## Aim of the exercise:
Your copy starts at the line containing "Task: Go to My Domains / Mailbox" and ends at the last line below. Copy exactly, without pictures.

Exercise material Block Start

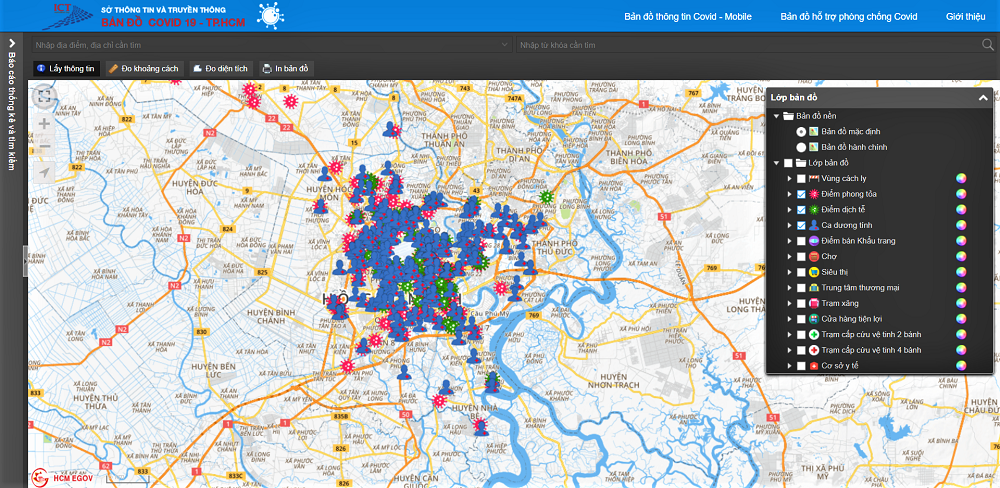Collapse the 'Bản đồ nền' group
This screenshot has height=488, width=1000.
pyautogui.click(x=776, y=116)
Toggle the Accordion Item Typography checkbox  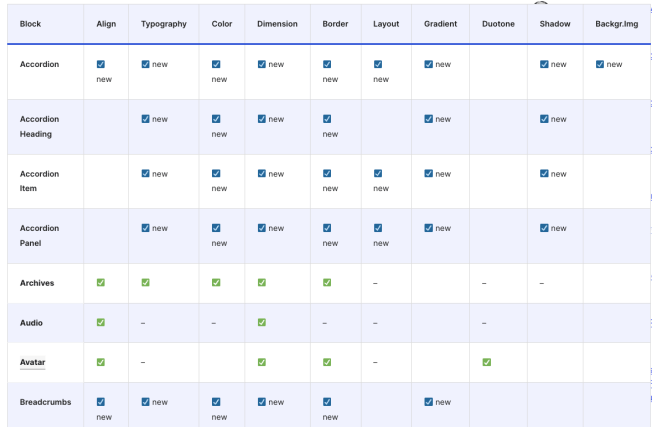click(x=146, y=174)
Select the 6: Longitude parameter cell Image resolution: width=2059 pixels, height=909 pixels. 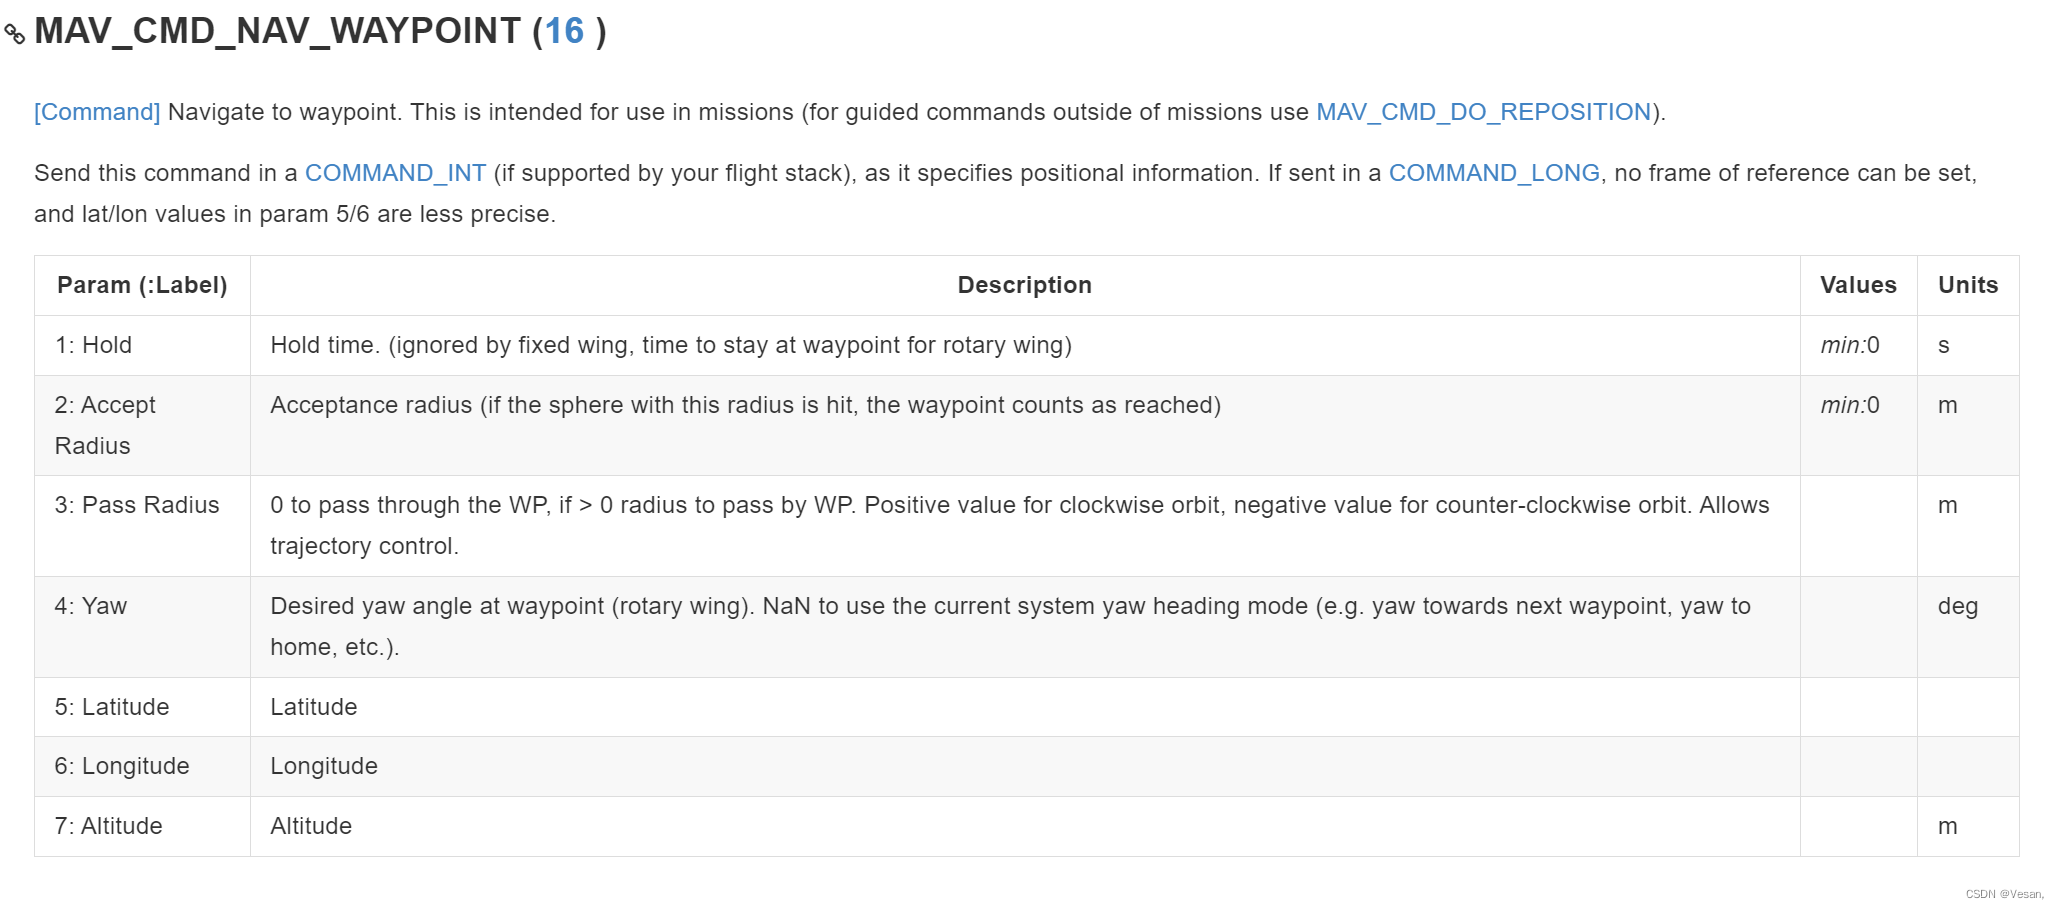pyautogui.click(x=142, y=766)
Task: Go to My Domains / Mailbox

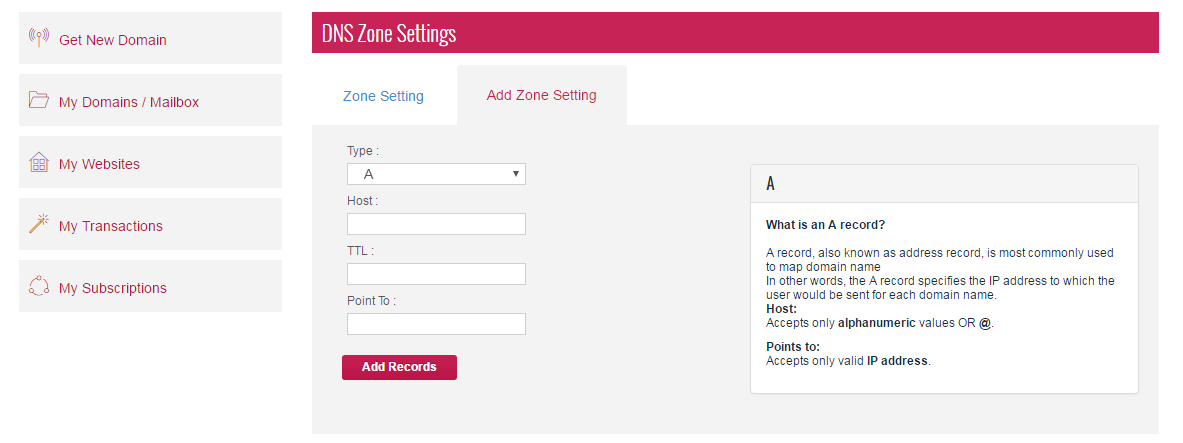Action: coord(128,102)

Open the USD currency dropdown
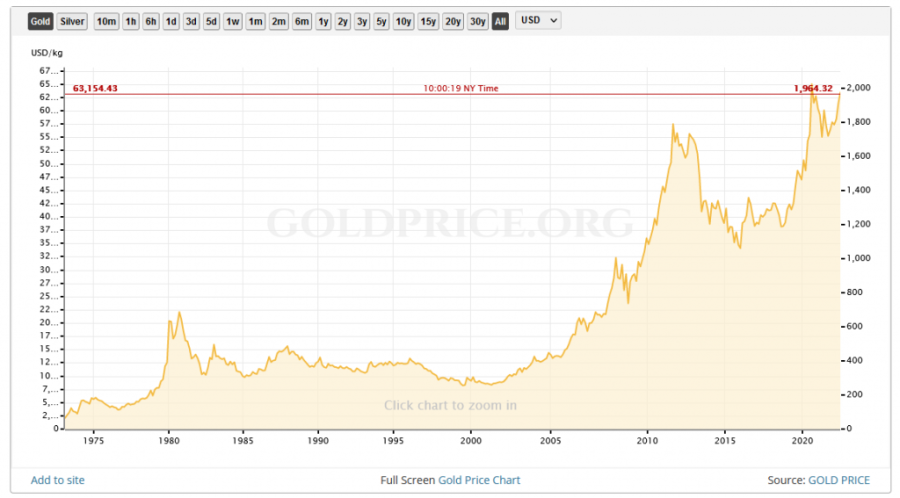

Exercise material Block End

## Reply:
Task: Go to My Domains / Mailbox

Action: coord(128,102)

Open the USD currency dropdown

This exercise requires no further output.